Watch the Moon Blot Out Bright Star Aldebaran Tuesday

Moon Occults Aldebaran, January 2016
On Tuesday (Jan. 19), the moon will pass in front of the bright star Aldebaran, in an event known as a lunar occultation. (Image credit: Starry Night Software)

As the moon orbits Earth, the satellite regularly passes in front of stars, causing events known as lunar occultations.

Most of the stars involved are faint and require a telescope to see, but there are a few really bright stars in the moon's path, including Regulus, Spica, Antares and Aldebaran, whose occultation can be observed with the unaided eye.

One such occultation occurs on Tuesday (Jan. 19), when the moon passes in front of the red-giant star Aldebaran. This event will be visible to observers all over North America, as well as in Hawaii and western Europe. [January's Night Sky: Planets, Giant Stars and More (Video)]

Because the moon has no significant atmosphere, stars passing behind it appear to wink out instantaneously, as if someone turned them off with a switch. In fact, this was how we first learned that the moon was an airless world. The effect is particularly spectacular when the star is really bright, like Aldebaran.

• Data in this exercise
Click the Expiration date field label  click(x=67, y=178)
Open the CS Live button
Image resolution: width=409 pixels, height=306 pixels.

...

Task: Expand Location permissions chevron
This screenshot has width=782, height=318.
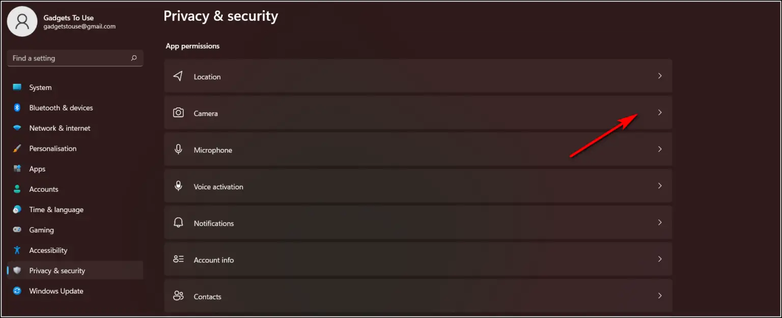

--

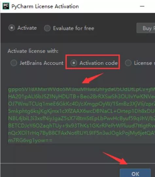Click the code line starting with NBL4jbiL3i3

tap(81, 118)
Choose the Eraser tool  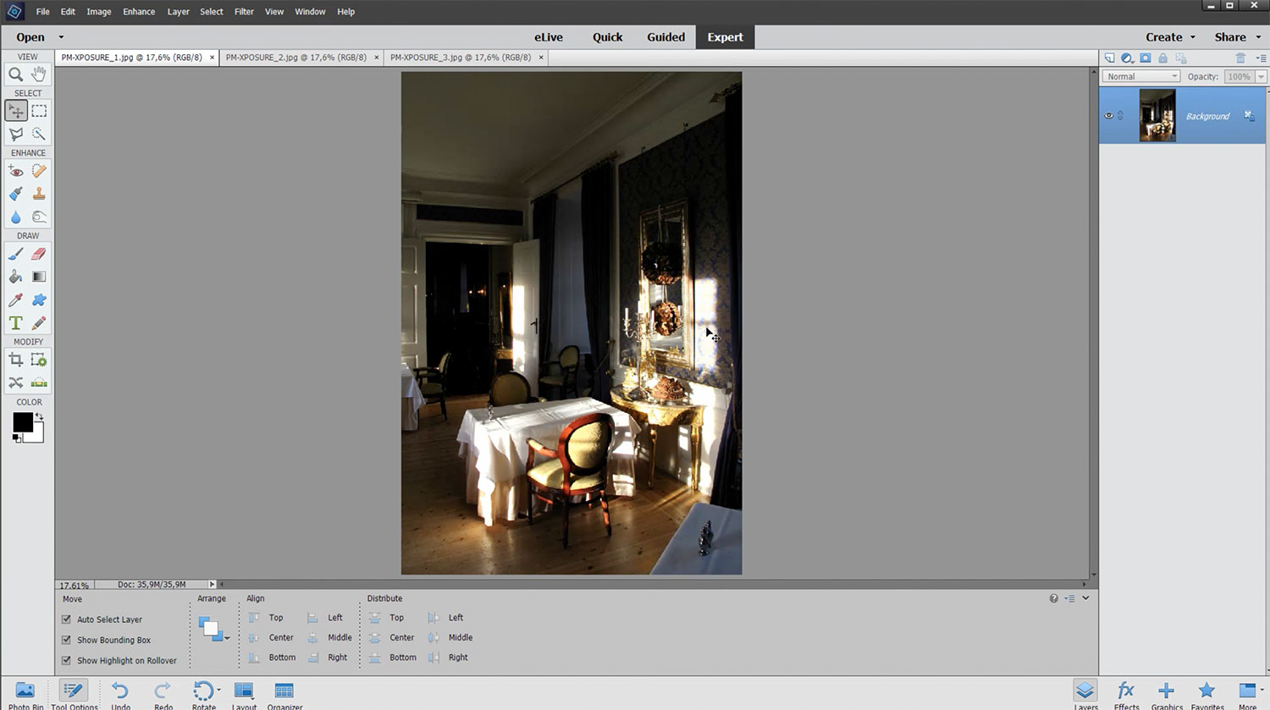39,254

• Challenges
1. Rewrite the records between the lines holding "Click the Expiration" and "Image resolution: width=409", inclusive, with their requests. Raise every coordinate in the answers by 45, and give only those lines.
2. Carry on the article about the Moon passing in front of Aldebaran from its last sentence.
The article about the Moon passing in front of Aldebaran has no connection to the records.

• Answer set
1.
Click the Expiration date field label  click(x=112, y=223)
Open the CS Live button
Image resolution: width=409 pixels, height=306 pixels.

2.
The only exception to this instantaneous disappearance is when the star appears to approach the moon at a shallow angle in what is called a grazing occultation. In this case, the star may briefly reappear, if it passes behind a valley on the limb of the moon.

The exact time of Tuesday's occultation will depend on your location, because the moon is relatively close to us and exhibits parallax — like what you see when you hold your finger up in front of a distant landscape. Calculating these times used to be very complicated, but with modern planetarium software like Starry Night and SkySafari, all the hard work is done for you.

Simply set the software to your location and to an enlarged view of the moon for Tuesday evening, and note the times when Aldebaran disappears and reappears. Example times for New York are 9:31 p.m. EST for the disappearance and 10:43 p.m. EST for the reappearance; for Los Angeles, the times are 5:03 p.m. PST and 6:14 p.m. PST.

Since Aldebaran is a first-magnitude star, it can be easily seen with the naked eye, even in the city, though its light will be somewhat dimmed by the gibbous moon. A small telescope or binoculars will improve its visibility enormously.

Amateur astronomers used to make accurate timings of lunar occultations to help map the details along the edge of the moon, but this work has become less important now that we have other ways of mapping the moon. But it is still a worthwhile observation for any skywatcher to see the huge body of the moon slowly move in front of background stars.

Since Aldebaran sits right in front of the Hyades star cluster, if you watch the moon with a telescope for an hour or so before the main event, you will see it occult several other dimmer stars.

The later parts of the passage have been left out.